Stock Market Charts Rant…What They Really Mean
For many of us, we are visual learners or we benefit greatly by illustrated aids to understand a topic. When analyzing statistical data, it is often helpful to extract the raw data into clear charts and tables. In the stock market field, the majority of news outlets express the current market status with line charts displaying the addressed stock’s price history. But are these charts even helpful for investors of any size?
Stock charts aren’t completely useless. Most charts have the ability to show a set period of time for the stock’s pricing history. It can be a good source to see when the stock price was on a roller coaster to further research what issues may have caused a negative impact on the company’s performance. So, you are strictly looking at historical events that led to the price gains and declines. By no means does a stock chart forecast its future performance.
The line chart may be the first glance people take before even looking deeper at a stock. It may be the reason a person decides to further investigate the potential for the stock’s future. And this will lead you to the biggest unknown result. There are many everyday investors or even large investors who base an investment decision on a stock’s historical trends. I’m not going to say there is no true rationale behind picking a successful stock based on its linear chart performance. If people feel they have made solid returns from that approach, then good for them.
However, the majority of well-known, super successful investors would tell you there is no sound evidence that points to past performance dictating future performance. They would call you a bad investor if you used historical charts to estimate a company’s growth over time. And would question your accuracy on those decisions over the long haul. The greatest and most successful investors believe that a company’s business success and sustainability determines its future growth.
It’s hard to believe any smart investor debunking the idea of the business functions being the primary reason for a company’s success.
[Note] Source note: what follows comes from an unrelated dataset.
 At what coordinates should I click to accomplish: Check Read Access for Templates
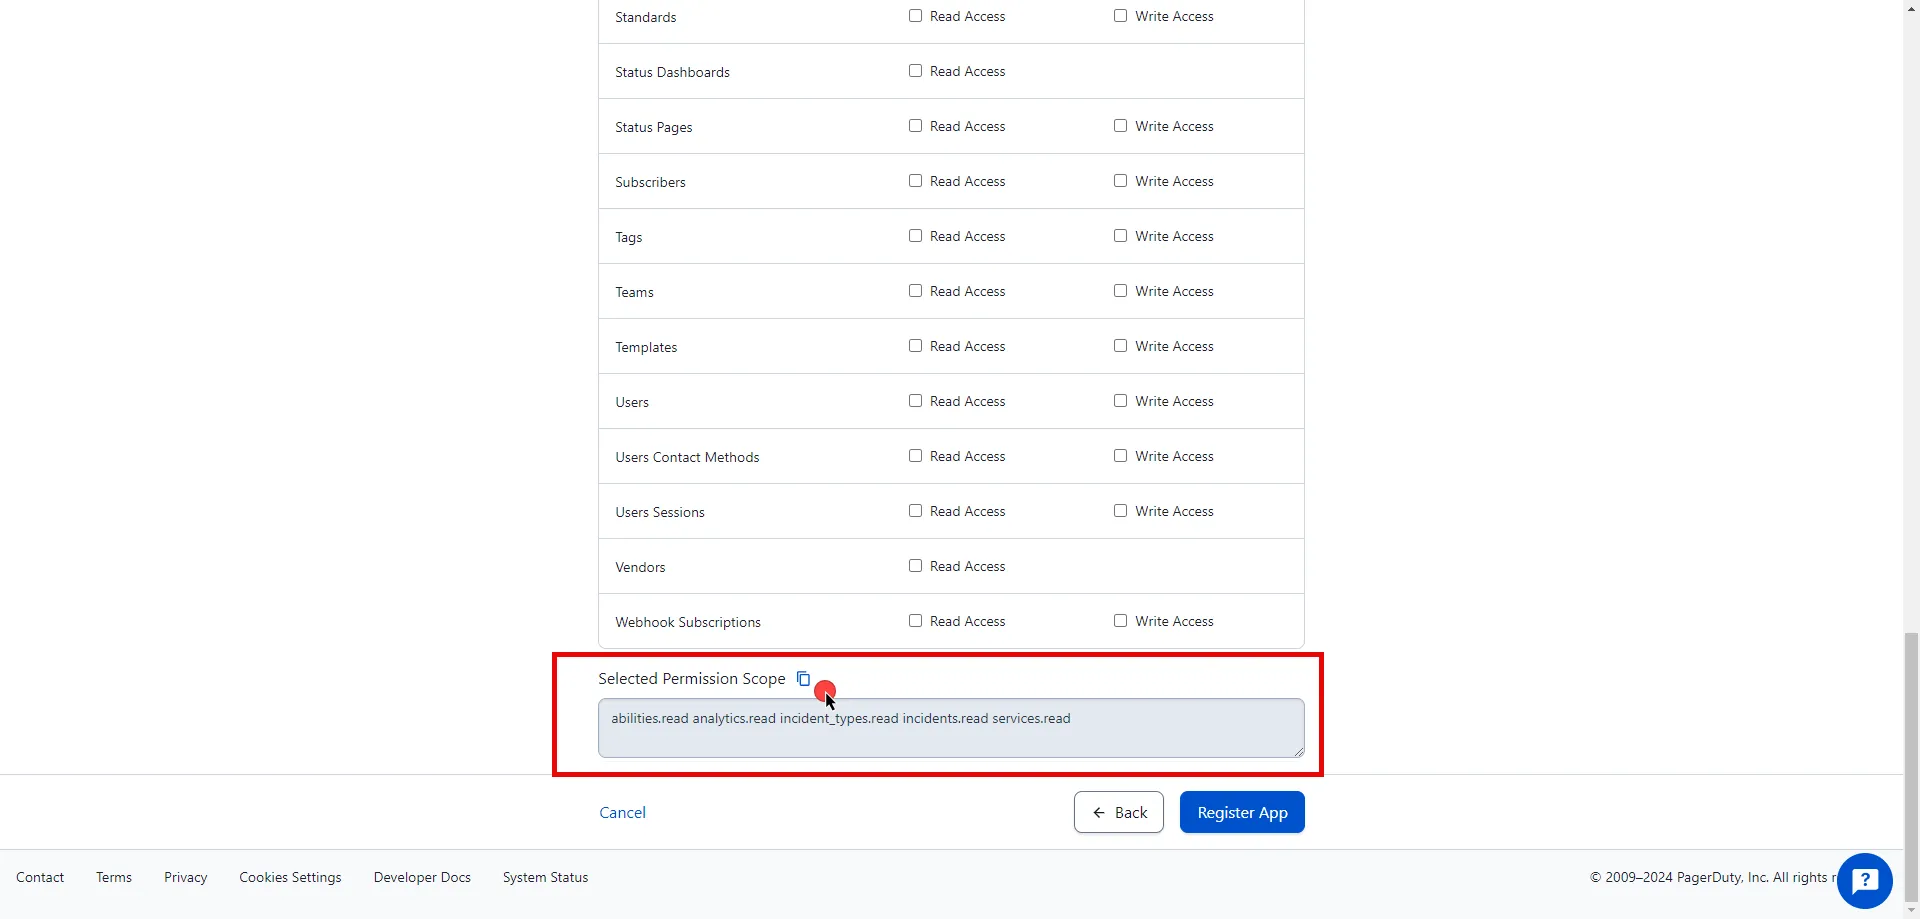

The core financials and the company’s place in its market will provide the basis for whether it continues to grow, remain stagnant, or get passed by its competitors. The stock price isn’t correlated to the company’s revenue or net income, rather there’s multiple components that take place that can move the price up or down.
For investors who are frequent traders or quick profit seekers, then maybe the charts help you. Large national events can trigger massive movements in the stock market. So, watching for national crisis or historical events in the country can help gauge for wide movements in particular stocks. Not all stocks will be affected greatly by national events. This is more industry focused than the market as a whole. Being able to predict which industries, and then stocks that can be affected by major events can assist in capitalizing on market swings.
As for the buy and hold investors go, the historical charts mean absolutely nothing. They do not care about the frequent ups and downs of the price, rather they are focused on the future long-term grains, which a chart cannot provide. The revenue growth, income growth, dividend growth, or earnings per share growth cannot be viewed by a price chart. So, for the buy and hold investor the price charts are not even viewed, analyzed, or discussed as a basis of picking stocks for their long-term portfolio.
There are simply two methods to analyzing stocks: fundamental analysis and technical analysis. Fundamental analysis uses the components and financials of the company to determine its current value and estimate its future growth. Technical analysis isn’t concerned about a company’s financials, instead it is focused on the emotions of the market to understand what price movements will occur.
Fundamental analysis is the foundation for examining companies’ financials in relation to investing. It starts with evaluating a company’s financial statements; the balance sheet, income statement, and cash flow statement are used for quantitative analysis. It is solely about how well a business is performing and what determination can be made to estimate the stock’s future returns. Many leading investors study a company’s fundamentals to approximate how well they believe their return will be over time, rather than make a ball park guess based on its price chart.
Technical analysis revolves strictly on the jumps and drops of stock prices. As mentioned before, it is geared on the emotions that take place with investors that lead to large price movements. Technicians will tell you that understanding how a price moves is more important than its finances when it comes to the stock market. They believe to really make continuous profits you must analyze the technical aspect of a company’s price, opposed to its current or past financials. Stock charts are important to them to pinpoint what periods saw large peaks in prices, and then replicate that in the future.
An important, but missing component with many stock price charts is the omission of the dividends. Charts often do not include the gains from dividends. The majority of charts only show the stock price history and do not include such additions like dividends, interest, or disbursements. So, although helpful for technical analysis, the majority of price charts aren’t telling the full picture. Personally, price charts are completely meaningless for me, and anybody who is a buy and hold investor.